## QUELLE
Die iranische Menschenrechtsanwältin und Journalistin Nasrin Sotoudeh (geboren 1963), Mutter zweier Kinder, saß über drei Jahre in Haft, weil sie sich in ihrer Heimat für Menschen-, Frauen- und Kinderrechte eingesetzt hatte. Der Richter begründete fünf der ursprünglichen 11 Jahre Haft, damit, dass sie in einer im Iran nicht ausgestrahlten Videobotschaft ohne Kopftuch aufgetreten war.

Die Rechtsanwältin ist nach Friedensnobelpreisträgerin Shirin Ebadi die bekannteste iranische Menschenrechtlerin und die mit Abstand bedeutendste Vertreterin der iranischen Zivilgesellschaft, die sich im Iran aufhält. Sie ist Mitgründerin der Eine-Million-Unterschriften-Kampagne für Frauenrechte im Iran und setzte sich vor allem für Frauen und Mädchen ein und war unter anderem gegen das sogenannte „Familienschutzgesetz“ aktiv. Dies sollte muslimischen Männern ermöglichen, ohne Einwilligung ihrer Ehefrau weitere Frauen zu heiraten. Vor allem aber kämpfte sie gegen die willkürliche Verletzung der noch bestehenden Rechte innerhalb der Islamischen Republik.

## DATENSÄTZE
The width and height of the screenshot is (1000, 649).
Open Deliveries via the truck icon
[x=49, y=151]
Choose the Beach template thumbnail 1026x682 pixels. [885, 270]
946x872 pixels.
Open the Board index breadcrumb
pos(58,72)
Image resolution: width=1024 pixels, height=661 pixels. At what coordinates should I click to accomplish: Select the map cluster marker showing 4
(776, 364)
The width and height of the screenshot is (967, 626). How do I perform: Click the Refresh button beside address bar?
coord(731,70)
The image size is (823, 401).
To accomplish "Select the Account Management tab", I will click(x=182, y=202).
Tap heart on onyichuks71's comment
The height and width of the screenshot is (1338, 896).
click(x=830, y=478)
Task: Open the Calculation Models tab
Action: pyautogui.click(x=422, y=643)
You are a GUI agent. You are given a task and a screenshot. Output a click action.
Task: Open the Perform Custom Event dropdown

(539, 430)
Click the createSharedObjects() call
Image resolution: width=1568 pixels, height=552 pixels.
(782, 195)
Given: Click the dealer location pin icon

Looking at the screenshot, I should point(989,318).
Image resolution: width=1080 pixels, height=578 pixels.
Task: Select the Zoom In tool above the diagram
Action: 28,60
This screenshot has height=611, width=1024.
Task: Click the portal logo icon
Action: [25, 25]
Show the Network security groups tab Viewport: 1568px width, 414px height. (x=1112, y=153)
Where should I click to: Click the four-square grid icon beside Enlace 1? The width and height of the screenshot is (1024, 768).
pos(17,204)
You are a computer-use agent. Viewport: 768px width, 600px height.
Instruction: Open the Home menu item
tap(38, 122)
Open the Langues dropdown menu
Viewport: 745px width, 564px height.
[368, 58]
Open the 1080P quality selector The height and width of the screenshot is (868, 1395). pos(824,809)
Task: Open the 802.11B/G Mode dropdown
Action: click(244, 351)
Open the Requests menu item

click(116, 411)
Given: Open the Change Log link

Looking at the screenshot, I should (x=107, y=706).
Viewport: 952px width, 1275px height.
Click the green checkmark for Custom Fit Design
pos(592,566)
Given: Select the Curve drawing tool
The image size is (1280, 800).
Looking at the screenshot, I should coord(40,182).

## AUFGABENSTELLUNG
a – Kürzen Sie den Absatz im Text über Nasrin Sotoudeh, der mit „Die Rechtsanwältin ist nach“ beginnt, zu einer Stichpunktliste mit seinen wesentlichen Fakten.
b – Schreiben Sie den Text über Nasrin Sotoudeh im Anschluss an seinen letzten Satz weiter.

## LÖSUNGEN
a –
- Nach Friedensnobelpreisträgerin Shirin Ebadi die bekannteste iranische Menschenrechtlerin
- Mit Abstand bedeutendste Vertreterin der iranischen Zivilgesellschaft, die sich im Iran aufhält
- Mitgründerin der Eine-Million-Unterschriften-Kampagne für Frauenrechte im Iran
- Einsatz vor allem für Frauen und Mädchen
- Aktiv gegen das sogenannte „Familienschutzgesetz“, das muslimischen Männern ohne Einwilligung ihrer Ehefrau weitere Ehen ermöglichen sollte
- Hauptsächlich Kampf gegen die willkürliche Verletzung der noch bestehenden Rechte in der Islamischen Republik

b –
Nasrin Sotoudeh wurde 2008 der Internationale Menschenrechtspreis von HRI (Human Rights International) zugesprochen. Sie durfte den Iran allerdings nicht verlassen, um an der Verleihung teilzunehmen. In ihrer Vertretung reisten jedoch ihr Ehemann Reza Khandan und ihre Tochter Mehrawe nach Merano/Italien. Zudem erhielt sie 2011 den PEN/Barbara Goldsmith Freedom to Write Award und den Sacharow Preis für geistige Freiheit 2012. Seit dem 14. April 2013 gehört die renommierte Menschenrechtlerin dem Kuratorium der Internationalen Gesellschaft für Menschenrechte an.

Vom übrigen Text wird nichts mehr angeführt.